Tengo un amigo que es profesor universitario experto en inteligencia artificial. El otro día comimos juntos y aproveché para preguntarle por el famoso ChatGPT, una revolucionaria aplicación que lo mismo te hace –y aprueba– en segundos el examen de Selectividad que escribe un cuento para nuestros hijos o programa un virus informático. Me confirmó lo que ya me temía, hemos perdido la guerra contra las máquinas y entramos definitivamente en esa era de los robots con la que tanto fantaseó la ciencia ficción. En pocos años el avance será exponencial. Las máquinas decidirán por nosotros o nos influirán para que decidamos lo que sus algoritmos consideren más rentable. Pero no serán inteligentes pues son incapaces de razonar. Ni tampoco de justificar sus decisiones.
La conversación fluía animada hasta que le hice la pregunta del millón: ¿Gracias a estas nuevas tecnologías trabajaremos menos? «Seremos más eficientes», me aseguró. «Haremos más cosas en menos tiempo, de más calidad e interés», remarcó.

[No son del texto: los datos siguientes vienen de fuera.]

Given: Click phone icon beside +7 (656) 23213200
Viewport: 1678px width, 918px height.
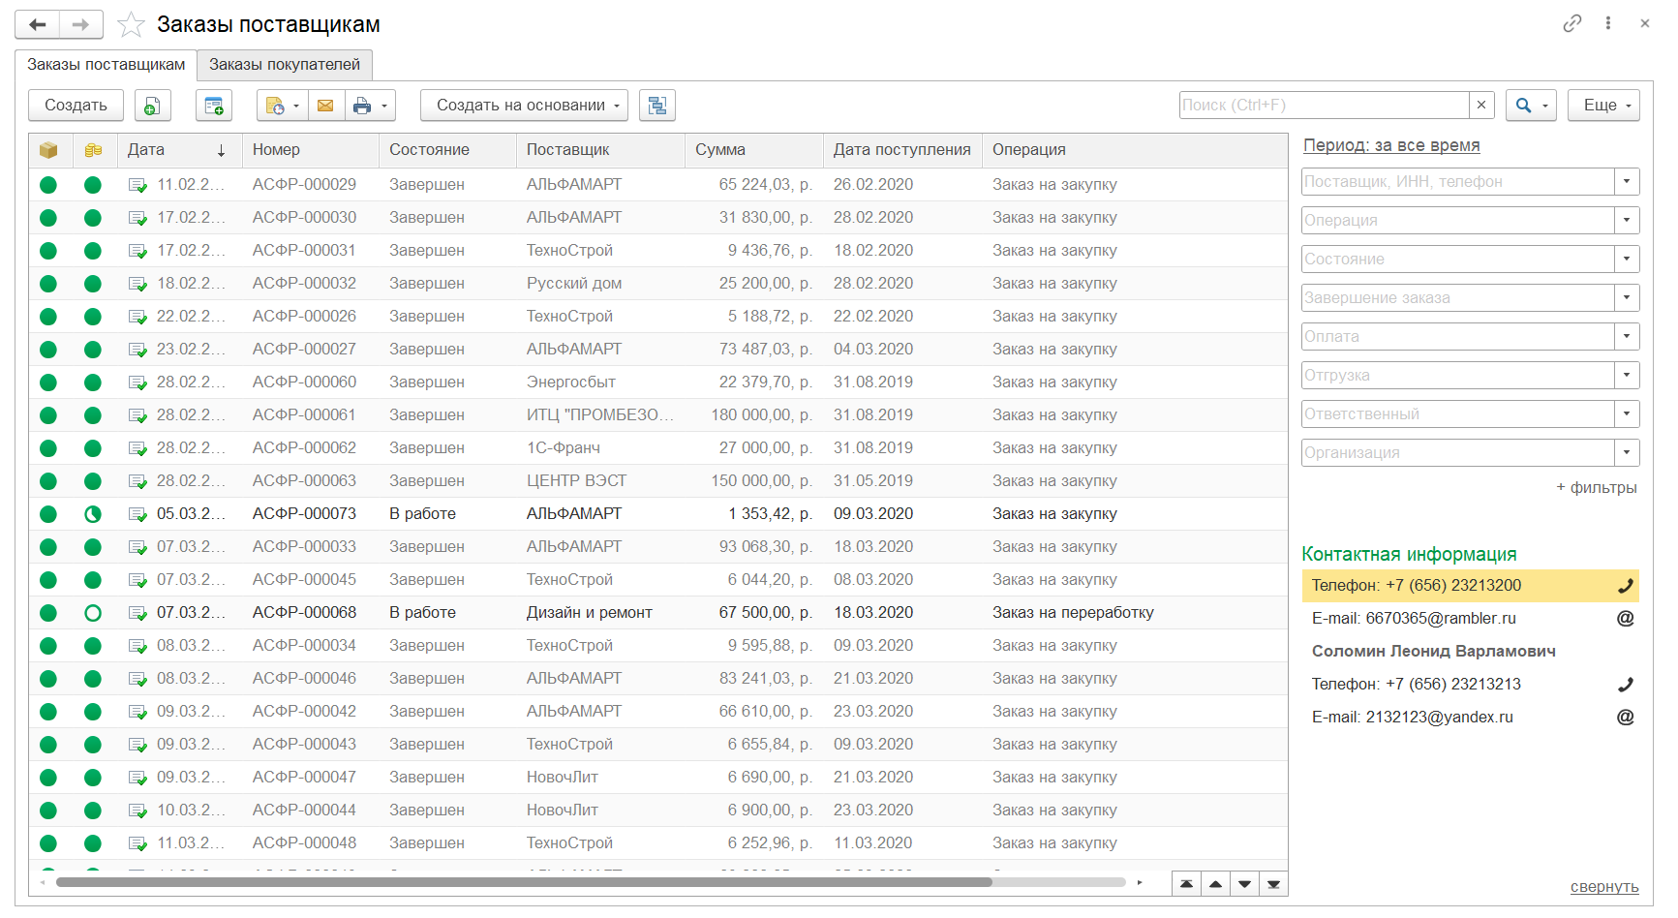Looking at the screenshot, I should tap(1625, 586).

Mi visión es más pesimista. Las personas haremos lo que los robots no pueden hacer. Nos hemos convertido en complementos humanos de las máquinas, y ello ha supuesto aceptar sus reglas y ritmos, sus prisas, su eficiencia, su verdad, su deshumanización. Tendremos más tiempo libre, se supone, pero lo invertiremos, ya lo estamos haciendo, en consumir ocio con la misma celeridad y eficiencia con la que ahora trabajamos, compulsivamente.
Que piensen otros por nosotros. Que lo haga la inteligencia artificial. Hemos puesto fin a las esperas, a los tiempos muertos, a la reflexión y a algo tan fundamental para cultivar la creatividad como es el aburrimiento. ¿El cambio nos hará más felices? Tengo serias dudas.